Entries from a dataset

▽

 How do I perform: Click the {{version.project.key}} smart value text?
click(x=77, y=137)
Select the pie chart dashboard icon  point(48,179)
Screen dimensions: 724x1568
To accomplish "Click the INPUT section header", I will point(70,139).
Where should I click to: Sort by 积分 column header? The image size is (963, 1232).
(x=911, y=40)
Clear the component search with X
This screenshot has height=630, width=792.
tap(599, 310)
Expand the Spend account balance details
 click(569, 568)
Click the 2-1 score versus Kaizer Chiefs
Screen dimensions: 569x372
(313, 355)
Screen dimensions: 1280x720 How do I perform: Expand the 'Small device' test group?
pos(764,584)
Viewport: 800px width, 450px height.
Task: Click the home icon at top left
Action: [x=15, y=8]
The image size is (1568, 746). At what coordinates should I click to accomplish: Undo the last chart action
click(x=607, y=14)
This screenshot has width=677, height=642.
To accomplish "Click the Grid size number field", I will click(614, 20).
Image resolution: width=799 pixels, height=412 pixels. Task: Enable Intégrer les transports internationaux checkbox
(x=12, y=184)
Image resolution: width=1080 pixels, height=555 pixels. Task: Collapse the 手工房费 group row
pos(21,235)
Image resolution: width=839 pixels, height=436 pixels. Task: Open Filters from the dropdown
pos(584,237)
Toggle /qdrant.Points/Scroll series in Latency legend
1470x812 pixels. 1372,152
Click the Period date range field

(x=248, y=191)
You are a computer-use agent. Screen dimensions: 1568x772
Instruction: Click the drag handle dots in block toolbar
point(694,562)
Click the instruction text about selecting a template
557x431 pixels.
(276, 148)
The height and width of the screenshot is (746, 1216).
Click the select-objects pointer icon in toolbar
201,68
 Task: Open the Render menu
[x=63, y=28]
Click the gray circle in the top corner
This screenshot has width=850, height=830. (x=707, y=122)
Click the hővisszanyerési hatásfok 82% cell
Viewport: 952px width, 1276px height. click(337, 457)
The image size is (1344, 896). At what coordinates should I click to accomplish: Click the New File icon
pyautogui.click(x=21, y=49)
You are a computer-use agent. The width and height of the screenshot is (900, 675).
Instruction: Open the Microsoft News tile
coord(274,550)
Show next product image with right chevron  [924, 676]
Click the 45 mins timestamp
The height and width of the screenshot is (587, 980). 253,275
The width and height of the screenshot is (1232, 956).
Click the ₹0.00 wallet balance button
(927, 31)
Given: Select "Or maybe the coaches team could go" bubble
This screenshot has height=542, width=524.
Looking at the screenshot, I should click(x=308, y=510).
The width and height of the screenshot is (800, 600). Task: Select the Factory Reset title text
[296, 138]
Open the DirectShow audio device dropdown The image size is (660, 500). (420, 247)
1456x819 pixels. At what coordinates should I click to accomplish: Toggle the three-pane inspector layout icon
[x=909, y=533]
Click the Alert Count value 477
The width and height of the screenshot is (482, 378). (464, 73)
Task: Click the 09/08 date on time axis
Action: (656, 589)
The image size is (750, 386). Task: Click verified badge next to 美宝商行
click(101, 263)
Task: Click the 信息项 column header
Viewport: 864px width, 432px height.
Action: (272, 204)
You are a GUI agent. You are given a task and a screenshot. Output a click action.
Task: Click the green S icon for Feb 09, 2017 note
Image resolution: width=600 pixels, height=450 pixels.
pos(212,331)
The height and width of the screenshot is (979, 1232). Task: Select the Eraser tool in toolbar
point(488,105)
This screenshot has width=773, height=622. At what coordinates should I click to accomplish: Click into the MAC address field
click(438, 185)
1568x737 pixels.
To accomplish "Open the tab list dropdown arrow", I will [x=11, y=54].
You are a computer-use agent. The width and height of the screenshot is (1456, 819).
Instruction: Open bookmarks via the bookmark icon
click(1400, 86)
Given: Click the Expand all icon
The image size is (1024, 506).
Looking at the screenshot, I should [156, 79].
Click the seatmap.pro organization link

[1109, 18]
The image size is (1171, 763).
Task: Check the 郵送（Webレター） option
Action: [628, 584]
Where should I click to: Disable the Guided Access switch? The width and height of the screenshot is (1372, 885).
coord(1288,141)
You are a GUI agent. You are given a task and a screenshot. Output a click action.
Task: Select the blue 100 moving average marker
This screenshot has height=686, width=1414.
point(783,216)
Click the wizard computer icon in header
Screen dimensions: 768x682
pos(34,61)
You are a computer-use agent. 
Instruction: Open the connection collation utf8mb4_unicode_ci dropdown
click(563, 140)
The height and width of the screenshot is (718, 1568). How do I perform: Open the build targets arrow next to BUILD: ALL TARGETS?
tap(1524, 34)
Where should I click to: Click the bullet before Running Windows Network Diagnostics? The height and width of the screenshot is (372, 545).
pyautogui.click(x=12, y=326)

△

Render each of the items above as a numbered list, one line per entry, leaving out the blank lines.

Reply to the task
1.  How do I perform: Click the {{version.project.key}} smart value text?
2. click(x=77, y=137)
3. Select the pie chart dashboard icon  point(48,179)
4. Screen dimensions: 724x1568
5. To accomplish "Click the INPUT section header", I will point(70,139).
6. Where should I click to: Sort by 积分 column header? The image size is (963, 1232).
7. (x=911, y=40)
8. Clear the component search with X
9. This screenshot has height=630, width=792.
10. tap(599, 310)
11. Expand the Spend account balance details
12.  click(569, 568)
13. Click the 2-1 score versus Kaizer Chiefs
14. Screen dimensions: 569x372
15. (313, 355)
16. Screen dimensions: 1280x720 How do I perform: Expand the 'Small device' test group?
17. pos(764,584)
18. Viewport: 800px width, 450px height.
19. Task: Click the home icon at top left
20. Action: [x=15, y=8]
21. The image size is (1568, 746). At what coordinates should I click to accomplish: Undo the last chart action
22. click(x=607, y=14)
23. This screenshot has width=677, height=642.
24. To accomplish "Click the Grid size number field", I will click(614, 20).
25. Image resolution: width=799 pixels, height=412 pixels. Task: Enable Intégrer les transports internationaux checkbox
26. (x=12, y=184)
27. Image resolution: width=1080 pixels, height=555 pixels. Task: Collapse the 手工房费 group row
28. pos(21,235)
29. Image resolution: width=839 pixels, height=436 pixels. Task: Open Filters from the dropdown
30. pos(584,237)
31. Toggle /qdrant.Points/Scroll series in Latency legend
32. 1470x812 pixels. 1372,152
33. Click the Period date range field
34. (x=248, y=191)
35. You are a computer-use agent. Screen dimensions: 1568x772
36. Instruction: Click the drag handle dots in block toolbar
37. point(694,562)
38. Click the instruction text about selecting a template
39. 557x431 pixels.
40. (276, 148)
41. The height and width of the screenshot is (746, 1216).
42. Click the select-objects pointer icon in toolbar
43. 201,68
44.  Task: Open the Render menu
45. [x=63, y=28]
46. Click the gray circle in the top corner
47. This screenshot has width=850, height=830. (x=707, y=122)
48. Click the hővisszanyerési hatásfok 82% cell
49. Viewport: 952px width, 1276px height. click(337, 457)
50. The image size is (1344, 896). At what coordinates should I click to accomplish: Click the New File icon
51. pyautogui.click(x=21, y=49)
52. You are a computer-use agent. The width and height of the screenshot is (900, 675).
53. Instruction: Open the Microsoft News tile
54. coord(274,550)
55. Show next product image with right chevron  [924, 676]
56. Click the 45 mins timestamp
57. The height and width of the screenshot is (587, 980). 253,275
58. The width and height of the screenshot is (1232, 956).
59. Click the ₹0.00 wallet balance button
60. (927, 31)
61. Given: Select "Or maybe the coaches team could go" bubble
62. This screenshot has height=542, width=524.
63. Looking at the screenshot, I should click(x=308, y=510).
64. The width and height of the screenshot is (800, 600). Task: Select the Factory Reset title text
65. [296, 138]
66. Open the DirectShow audio device dropdown The image size is (660, 500). (420, 247)
67. 1456x819 pixels. At what coordinates should I click to accomplish: Toggle the three-pane inspector layout icon
68. [x=909, y=533]
69. Click the Alert Count value 477
70. The width and height of the screenshot is (482, 378). (464, 73)
71. Task: Click the 09/08 date on time axis
72. Action: (656, 589)
73. The image size is (750, 386). Task: Click verified badge next to 美宝商行
74. click(101, 263)
75. Task: Click the 信息项 column header
76. Viewport: 864px width, 432px height.
77. Action: (272, 204)
78. You are a GUI agent. You are given a task and a screenshot. Output a click action.
79. Task: Click the green S icon for Feb 09, 2017 note
80. Image resolution: width=600 pixels, height=450 pixels.
81. pos(212,331)
82. The height and width of the screenshot is (979, 1232). Task: Select the Eraser tool in toolbar
83. point(488,105)
84. This screenshot has width=773, height=622. At what coordinates should I click to accomplish: Click into the MAC address field
85. click(438, 185)
86. 1568x737 pixels.
87. To accomplish "Open the tab list dropdown arrow", I will [x=11, y=54].
88. You are a computer-use agent. The width and height of the screenshot is (1456, 819).
89. Instruction: Open bookmarks via the bookmark icon
90. click(1400, 86)
91. Given: Click the Expand all icon
92. The image size is (1024, 506).
93. Looking at the screenshot, I should [156, 79].
94. Click the seatmap.pro organization link
95. [1109, 18]
96. The image size is (1171, 763).
97. Task: Check the 郵送（Webレター） option
98. Action: [628, 584]
99. Where should I click to: Disable the Guided Access switch? The width and height of the screenshot is (1372, 885).
100. coord(1288,141)
101. You are a GUI agent. You are given a task and a screenshot. Output a click action.
102. Task: Select the blue 100 moving average marker
103. This screenshot has height=686, width=1414.
104. point(783,216)
105. Click the wizard computer icon in header
106. Screen dimensions: 768x682
107. pos(34,61)
108. You are a computer-use agent. 
109. Instruction: Open the connection collation utf8mb4_unicode_ci dropdown
110. click(563, 140)
111. The height and width of the screenshot is (718, 1568). How do I perform: Open the build targets arrow next to BUILD: ALL TARGETS?
112. tap(1524, 34)
113. Where should I click to: Click the bullet before Running Windows Network Diagnostics? The height and width of the screenshot is (372, 545).
114. pyautogui.click(x=12, y=326)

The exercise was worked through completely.